Prompt: Please repeat everything from the start of the rows below down to the line that contains "tap(180, 90)", including both ends. Leave the pictures out of your answer.

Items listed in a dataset
++++++++++
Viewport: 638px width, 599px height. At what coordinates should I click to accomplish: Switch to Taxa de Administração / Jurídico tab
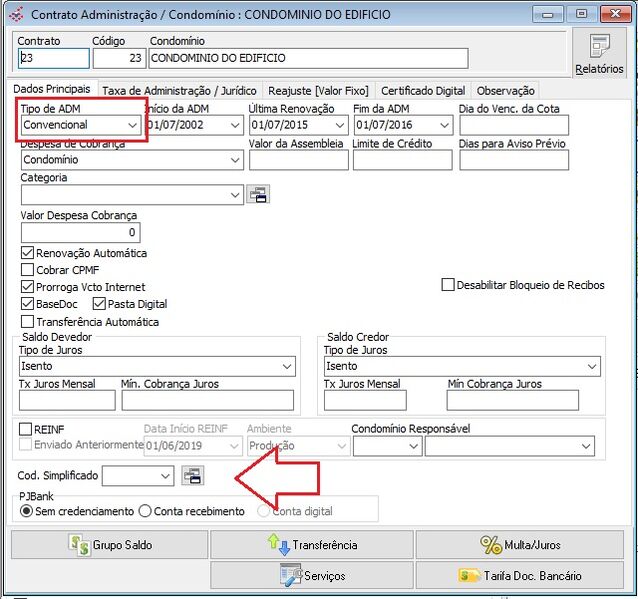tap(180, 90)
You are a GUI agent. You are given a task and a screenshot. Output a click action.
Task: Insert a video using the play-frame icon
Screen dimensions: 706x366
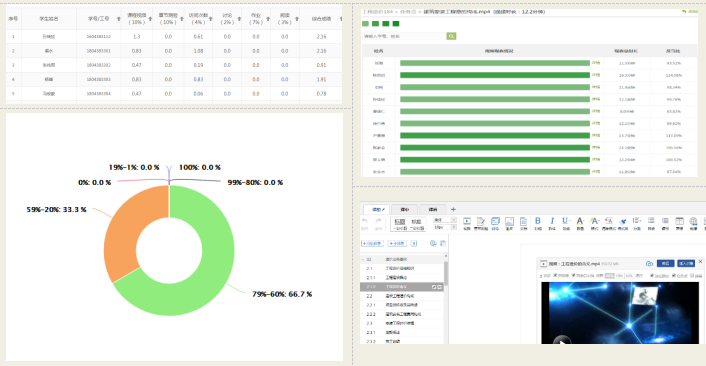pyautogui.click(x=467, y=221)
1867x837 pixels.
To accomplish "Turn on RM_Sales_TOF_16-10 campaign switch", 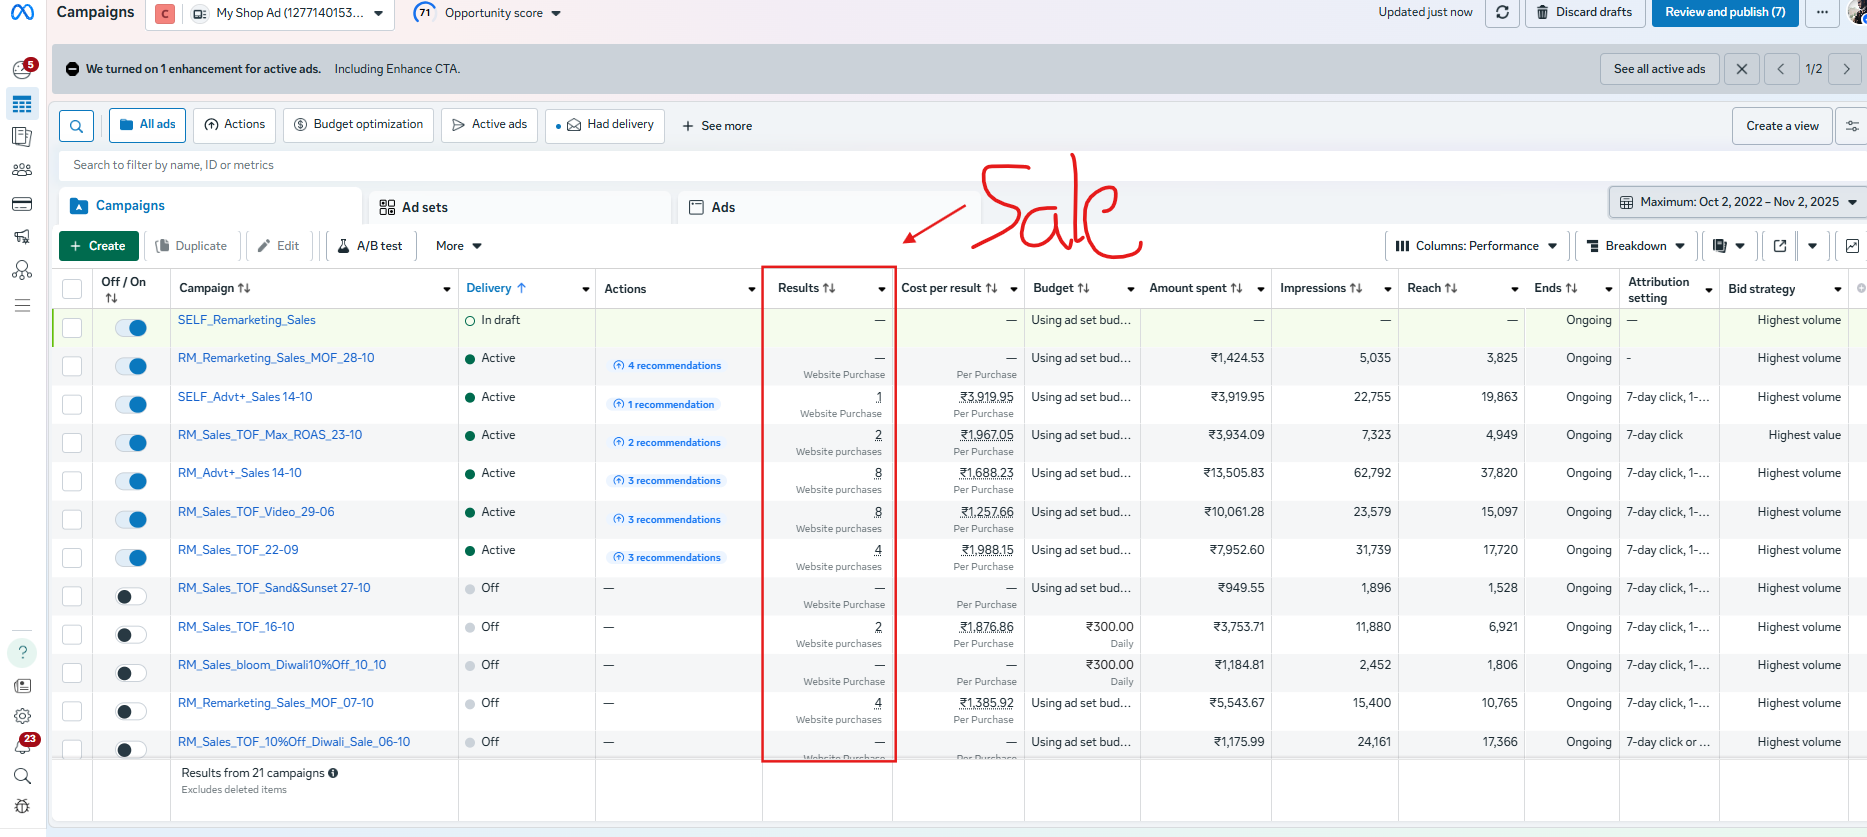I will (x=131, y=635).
++++++++++
Correct result:
Viewport: 638px width, 599px height. At what coordinates should I click to accomplish: Switch to Taxa de Administração / Jurídico tab
tap(180, 90)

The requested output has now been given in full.